WORK REQUIRED:
List every line in the rows below that contains the string "output".
** BEGIN DATA EXTRACT **
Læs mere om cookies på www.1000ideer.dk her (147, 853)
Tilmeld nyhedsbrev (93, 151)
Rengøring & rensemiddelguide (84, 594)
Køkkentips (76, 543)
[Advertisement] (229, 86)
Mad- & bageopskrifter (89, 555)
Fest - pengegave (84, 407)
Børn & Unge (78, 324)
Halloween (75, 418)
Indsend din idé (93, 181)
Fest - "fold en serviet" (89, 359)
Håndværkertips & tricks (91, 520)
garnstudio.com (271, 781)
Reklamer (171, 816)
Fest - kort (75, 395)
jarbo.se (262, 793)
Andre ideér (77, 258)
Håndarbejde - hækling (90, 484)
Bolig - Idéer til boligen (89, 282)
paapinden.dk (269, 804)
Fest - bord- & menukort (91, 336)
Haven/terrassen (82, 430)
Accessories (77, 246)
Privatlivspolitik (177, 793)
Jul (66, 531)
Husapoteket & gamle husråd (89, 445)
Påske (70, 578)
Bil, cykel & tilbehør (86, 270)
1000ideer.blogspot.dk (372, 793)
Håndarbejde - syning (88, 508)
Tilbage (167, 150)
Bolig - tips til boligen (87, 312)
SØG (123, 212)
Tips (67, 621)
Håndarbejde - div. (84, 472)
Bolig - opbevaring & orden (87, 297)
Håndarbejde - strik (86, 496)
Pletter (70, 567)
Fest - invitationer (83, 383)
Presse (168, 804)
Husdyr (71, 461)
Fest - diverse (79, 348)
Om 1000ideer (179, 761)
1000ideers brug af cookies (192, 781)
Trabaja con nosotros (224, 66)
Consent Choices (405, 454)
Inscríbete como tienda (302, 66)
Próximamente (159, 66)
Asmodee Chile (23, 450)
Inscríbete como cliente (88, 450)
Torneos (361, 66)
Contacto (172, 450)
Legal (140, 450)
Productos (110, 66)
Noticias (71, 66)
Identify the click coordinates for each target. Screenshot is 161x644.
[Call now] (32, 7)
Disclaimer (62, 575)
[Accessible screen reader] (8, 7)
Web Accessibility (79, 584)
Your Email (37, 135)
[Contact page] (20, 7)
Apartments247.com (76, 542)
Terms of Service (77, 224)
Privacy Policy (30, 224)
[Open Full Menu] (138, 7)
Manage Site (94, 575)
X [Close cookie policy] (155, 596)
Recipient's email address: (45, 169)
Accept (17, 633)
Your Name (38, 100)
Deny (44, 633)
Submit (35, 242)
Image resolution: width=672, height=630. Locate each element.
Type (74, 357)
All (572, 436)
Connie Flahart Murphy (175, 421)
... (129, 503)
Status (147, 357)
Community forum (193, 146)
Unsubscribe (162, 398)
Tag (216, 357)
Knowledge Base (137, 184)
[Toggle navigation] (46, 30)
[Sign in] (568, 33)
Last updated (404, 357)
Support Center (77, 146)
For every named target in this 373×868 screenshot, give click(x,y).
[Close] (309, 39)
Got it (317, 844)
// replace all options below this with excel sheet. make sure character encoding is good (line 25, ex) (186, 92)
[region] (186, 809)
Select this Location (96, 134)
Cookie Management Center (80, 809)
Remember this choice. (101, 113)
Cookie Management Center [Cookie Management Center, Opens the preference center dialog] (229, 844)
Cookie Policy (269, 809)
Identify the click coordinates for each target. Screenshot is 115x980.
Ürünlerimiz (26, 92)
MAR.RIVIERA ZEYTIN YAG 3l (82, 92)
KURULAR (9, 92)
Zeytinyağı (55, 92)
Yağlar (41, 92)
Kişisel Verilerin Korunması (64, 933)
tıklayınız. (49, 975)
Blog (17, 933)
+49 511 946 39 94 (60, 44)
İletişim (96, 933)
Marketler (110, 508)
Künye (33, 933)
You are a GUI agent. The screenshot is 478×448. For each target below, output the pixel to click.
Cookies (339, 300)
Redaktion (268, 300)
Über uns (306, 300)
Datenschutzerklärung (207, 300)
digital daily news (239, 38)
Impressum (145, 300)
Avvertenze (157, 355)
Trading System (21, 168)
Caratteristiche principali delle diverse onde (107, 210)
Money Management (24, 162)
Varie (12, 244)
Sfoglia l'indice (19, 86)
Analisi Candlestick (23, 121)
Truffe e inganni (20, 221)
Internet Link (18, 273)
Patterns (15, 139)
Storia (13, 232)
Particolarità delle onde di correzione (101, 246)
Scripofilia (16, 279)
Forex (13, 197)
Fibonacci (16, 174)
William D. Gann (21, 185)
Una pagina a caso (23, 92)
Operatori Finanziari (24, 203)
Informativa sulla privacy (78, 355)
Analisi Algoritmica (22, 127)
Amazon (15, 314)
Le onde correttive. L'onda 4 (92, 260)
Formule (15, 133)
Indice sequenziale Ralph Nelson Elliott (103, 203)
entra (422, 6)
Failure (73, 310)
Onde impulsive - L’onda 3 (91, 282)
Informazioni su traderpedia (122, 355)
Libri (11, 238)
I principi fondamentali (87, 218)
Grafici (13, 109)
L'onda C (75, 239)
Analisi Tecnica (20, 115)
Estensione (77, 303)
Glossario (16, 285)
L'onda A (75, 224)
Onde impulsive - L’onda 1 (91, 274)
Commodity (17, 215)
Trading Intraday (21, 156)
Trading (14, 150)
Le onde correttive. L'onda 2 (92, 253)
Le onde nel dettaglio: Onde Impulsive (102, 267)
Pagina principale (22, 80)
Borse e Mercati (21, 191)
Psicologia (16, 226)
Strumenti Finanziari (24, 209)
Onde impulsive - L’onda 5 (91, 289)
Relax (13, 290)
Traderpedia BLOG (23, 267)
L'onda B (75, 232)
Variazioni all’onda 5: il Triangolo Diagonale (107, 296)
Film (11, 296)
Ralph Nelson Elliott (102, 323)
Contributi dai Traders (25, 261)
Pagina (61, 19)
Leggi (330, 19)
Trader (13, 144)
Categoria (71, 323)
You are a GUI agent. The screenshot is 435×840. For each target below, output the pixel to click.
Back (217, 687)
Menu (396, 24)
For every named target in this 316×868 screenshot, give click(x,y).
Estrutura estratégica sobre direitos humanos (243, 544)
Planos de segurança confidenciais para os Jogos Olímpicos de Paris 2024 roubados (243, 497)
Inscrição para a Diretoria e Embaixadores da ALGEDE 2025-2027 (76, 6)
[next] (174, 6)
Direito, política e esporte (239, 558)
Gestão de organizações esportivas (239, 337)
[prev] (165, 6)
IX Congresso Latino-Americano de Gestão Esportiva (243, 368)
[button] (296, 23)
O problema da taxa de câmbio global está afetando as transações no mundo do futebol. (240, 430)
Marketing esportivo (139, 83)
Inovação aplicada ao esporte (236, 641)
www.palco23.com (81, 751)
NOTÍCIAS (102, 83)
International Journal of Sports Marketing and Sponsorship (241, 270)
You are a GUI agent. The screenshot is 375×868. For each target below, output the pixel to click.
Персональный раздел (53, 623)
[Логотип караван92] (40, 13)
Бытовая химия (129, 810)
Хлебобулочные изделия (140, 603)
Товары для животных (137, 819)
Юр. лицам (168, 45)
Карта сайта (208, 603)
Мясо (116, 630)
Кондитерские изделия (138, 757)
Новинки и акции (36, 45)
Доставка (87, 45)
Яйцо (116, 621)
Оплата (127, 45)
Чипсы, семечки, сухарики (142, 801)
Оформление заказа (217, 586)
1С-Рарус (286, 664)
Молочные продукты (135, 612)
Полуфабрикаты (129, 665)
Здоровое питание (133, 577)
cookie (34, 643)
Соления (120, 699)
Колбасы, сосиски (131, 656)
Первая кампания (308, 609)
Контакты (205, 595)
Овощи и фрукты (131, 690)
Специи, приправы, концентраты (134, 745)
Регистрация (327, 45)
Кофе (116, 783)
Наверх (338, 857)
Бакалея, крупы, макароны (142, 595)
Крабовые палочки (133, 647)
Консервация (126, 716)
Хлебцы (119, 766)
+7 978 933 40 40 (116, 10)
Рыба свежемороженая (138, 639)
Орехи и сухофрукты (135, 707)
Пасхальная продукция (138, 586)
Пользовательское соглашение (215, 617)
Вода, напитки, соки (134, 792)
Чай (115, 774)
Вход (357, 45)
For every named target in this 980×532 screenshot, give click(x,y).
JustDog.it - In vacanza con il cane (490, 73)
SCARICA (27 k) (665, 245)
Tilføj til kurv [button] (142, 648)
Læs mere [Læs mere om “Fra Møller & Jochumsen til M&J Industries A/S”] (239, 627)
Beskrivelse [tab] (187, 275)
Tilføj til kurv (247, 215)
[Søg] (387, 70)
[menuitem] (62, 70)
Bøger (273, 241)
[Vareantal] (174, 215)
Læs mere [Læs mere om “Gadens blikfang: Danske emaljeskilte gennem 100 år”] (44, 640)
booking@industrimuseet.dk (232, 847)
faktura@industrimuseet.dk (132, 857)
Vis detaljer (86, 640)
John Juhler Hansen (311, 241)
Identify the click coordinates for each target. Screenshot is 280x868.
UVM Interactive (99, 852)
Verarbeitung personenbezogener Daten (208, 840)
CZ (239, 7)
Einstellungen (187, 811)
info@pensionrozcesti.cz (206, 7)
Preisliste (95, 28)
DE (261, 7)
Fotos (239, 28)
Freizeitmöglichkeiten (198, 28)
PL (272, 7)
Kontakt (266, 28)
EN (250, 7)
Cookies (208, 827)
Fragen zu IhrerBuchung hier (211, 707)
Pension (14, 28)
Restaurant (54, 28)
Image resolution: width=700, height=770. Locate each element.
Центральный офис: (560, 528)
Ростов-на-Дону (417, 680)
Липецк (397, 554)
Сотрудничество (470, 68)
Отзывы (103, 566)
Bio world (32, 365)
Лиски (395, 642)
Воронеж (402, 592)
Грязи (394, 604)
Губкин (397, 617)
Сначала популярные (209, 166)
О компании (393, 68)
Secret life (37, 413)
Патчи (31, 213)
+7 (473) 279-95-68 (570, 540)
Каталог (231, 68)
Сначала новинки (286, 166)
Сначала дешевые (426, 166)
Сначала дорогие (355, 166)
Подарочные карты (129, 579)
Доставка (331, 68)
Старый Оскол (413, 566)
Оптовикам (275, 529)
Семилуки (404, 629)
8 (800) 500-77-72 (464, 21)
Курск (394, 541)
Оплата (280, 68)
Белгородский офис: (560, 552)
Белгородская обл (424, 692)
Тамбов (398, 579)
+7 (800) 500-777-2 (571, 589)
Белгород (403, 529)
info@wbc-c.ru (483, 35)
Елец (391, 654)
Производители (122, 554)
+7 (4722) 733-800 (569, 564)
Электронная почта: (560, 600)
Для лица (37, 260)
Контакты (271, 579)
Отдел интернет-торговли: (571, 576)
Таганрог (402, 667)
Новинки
** END DATA EXTRACT **
FINAL ANSWER:
You are a GUI agent. The screenshot is 478×448. For each target below, output the pixel to click.
You are a GUI agent. The screenshot is 435×840. For each target below, output the pixel to click.
You are a GUI agent. The screenshot is 375×868. For each target below, output the pixel to click.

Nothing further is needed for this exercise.